Olufemi Olujobi

Free Agent
- Position: Power forward

Personal information
- Born: March 5, 1996 (age 30) Brentwood, New York, U.S.
- Listed height: 2.06 m (6 ft 9 in)
- Listed weight: 112 kg (247 lb)

Career information
- High school: Brentwood (Brentwood, New York)
- College: Oakland (2014–2016); North Carolina (2017–2018); DePaul (2018–2019);
- NBA draft: 2019: undrafted
- Playing career: 2019–present

Career history
- 2019–2020: Lietkabelis
- 2020–2021: MZT Skopje
- 2021–2022: ESSM Le Portel
- 2022–2024: Kaohsiung Steelers
- 2023: Indios de Mayagüez
- 2024–2025: Fighting Eagles Nagoya
- 2025: Taipei Fubon Braves
- 2025: Shimane Susanoo Magic
- 2025–2026: Altiri Chiba
- 2026: New Taipei Kings

Career highlights
- Macedonian League champion (2021); Macedonian Cup Winner (2021);

= Femi Olujobi =

American basketball player (born 1996)

Olufemi Anthony Olujobi (born March 5, 1996) is an American professional basketball player who last played for the New Taipei Kings of the Taiwan Professional Basketball League (TPBL). He played college basketball at Oakland Golden Grizzlies from 2014 to 2016, North Carolina A&T from 2017 to 2018 and DePaul Blue from 2018 to 2019.

==College career==
As a senior at DePaul Blue in 2018-19 Olujobi averaged 12.7 points, 4.3 rebounds and 1.2 assists in 26.5 minutes in 36 appearances.

==Professional career==
After graduating, in summer 2019, Olujobi signed with Lietkabelis of Lietuvos krepšinio lyga. On his debut against Keravnos, he played 4 minutes and achieved 2 rebounds and 2 assists. On February 12, 2020, he signed with Macedonian basketball champion MZT Skopje

On August 27, 2021, he has signed with ESSM Le Portel of the LNB Pro A.

On August 22, 2022, Olujobi signed with the Kaohsiung Steelers of the P. League+.

In June 2023, Olujobi joined the Indios de Mayagüez of the Baloncesto Superior Nacional (BSN), to replace Jeremy Tyler.

On September 7, 2023, Olujobi re-signed with the Kaohsiung Steelers.

On November 28, 2024, Olujobi signed with the Fighting Eagles Nagoya of the B.League.

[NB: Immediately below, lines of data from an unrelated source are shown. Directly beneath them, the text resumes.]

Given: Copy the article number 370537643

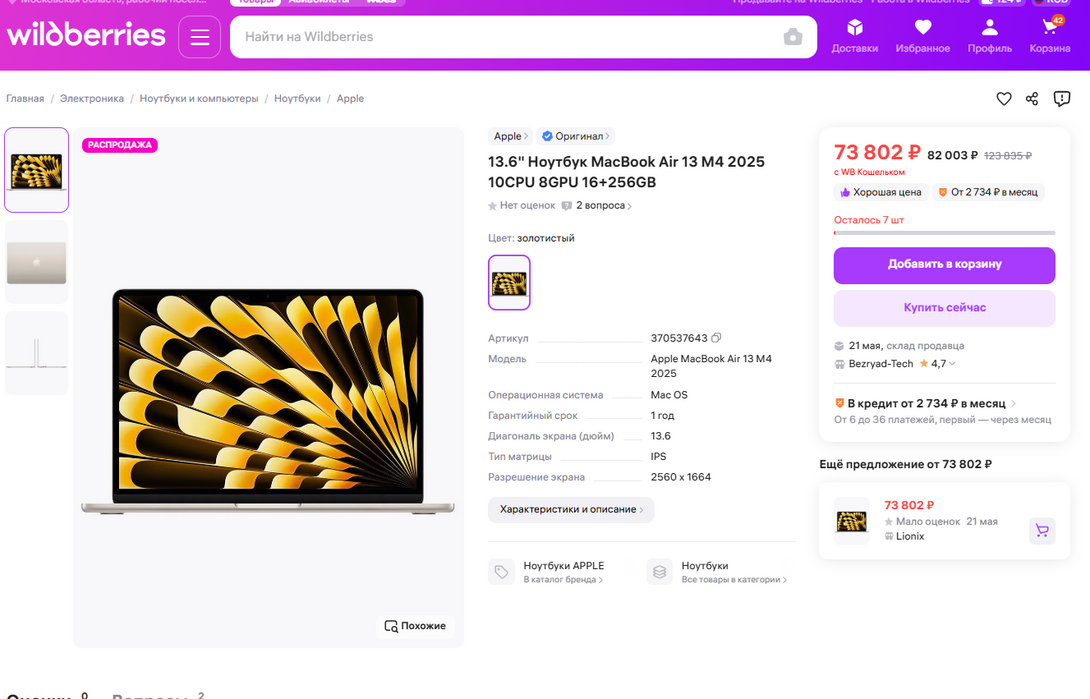Looking at the screenshot, I should click(716, 338).
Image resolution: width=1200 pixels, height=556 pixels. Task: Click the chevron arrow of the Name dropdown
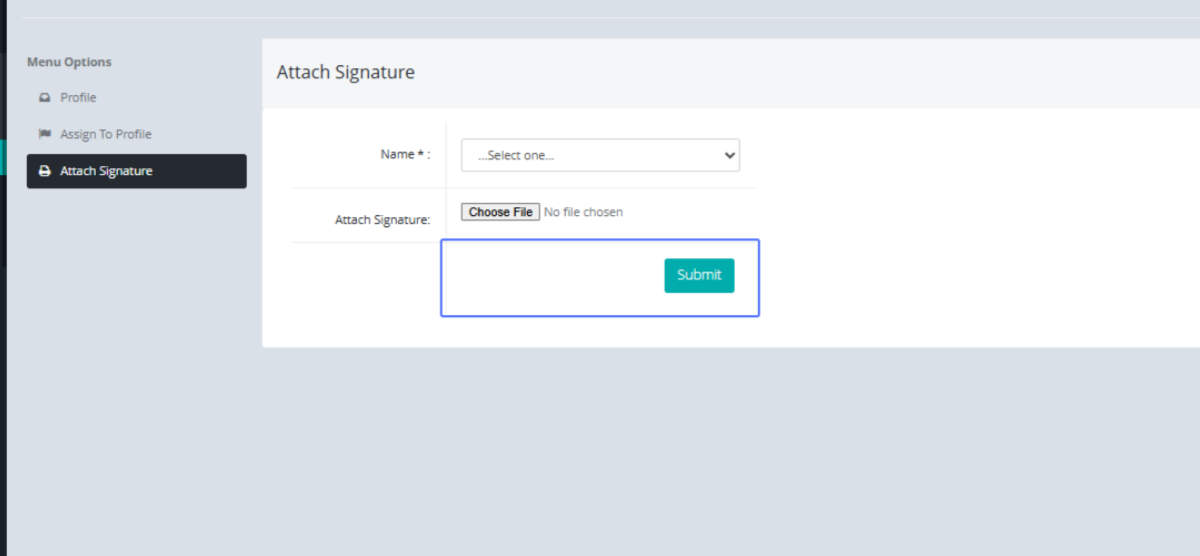pyautogui.click(x=729, y=155)
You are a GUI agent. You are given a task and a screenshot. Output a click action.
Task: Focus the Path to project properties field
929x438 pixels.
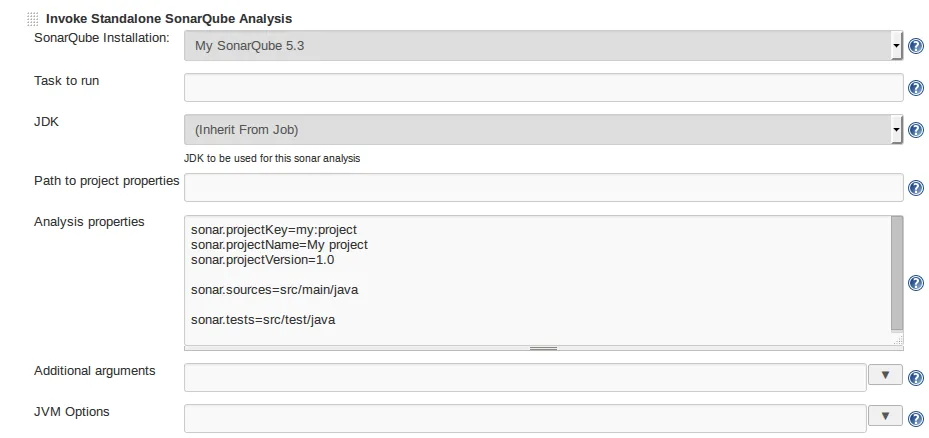(x=543, y=187)
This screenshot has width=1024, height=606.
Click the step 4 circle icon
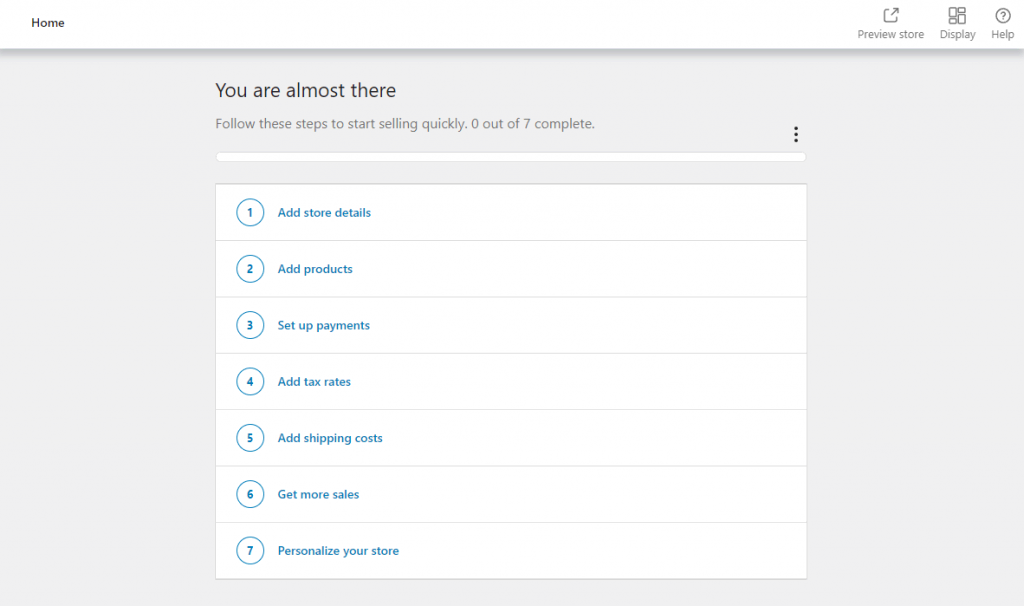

On October 31, 2025, Olujobi signed with the Shimane Susanoo Magic of the B.League. On December 5, Olujobi signed with the Altiri Chiba of the B.League.

On January 16, 2026, Olujobi signed with the New Taipei Kings of the Taiwan Professional Basketball League (TPBL). On July 8, the New Taipei Kings announced that the contract with Olujobi was expired.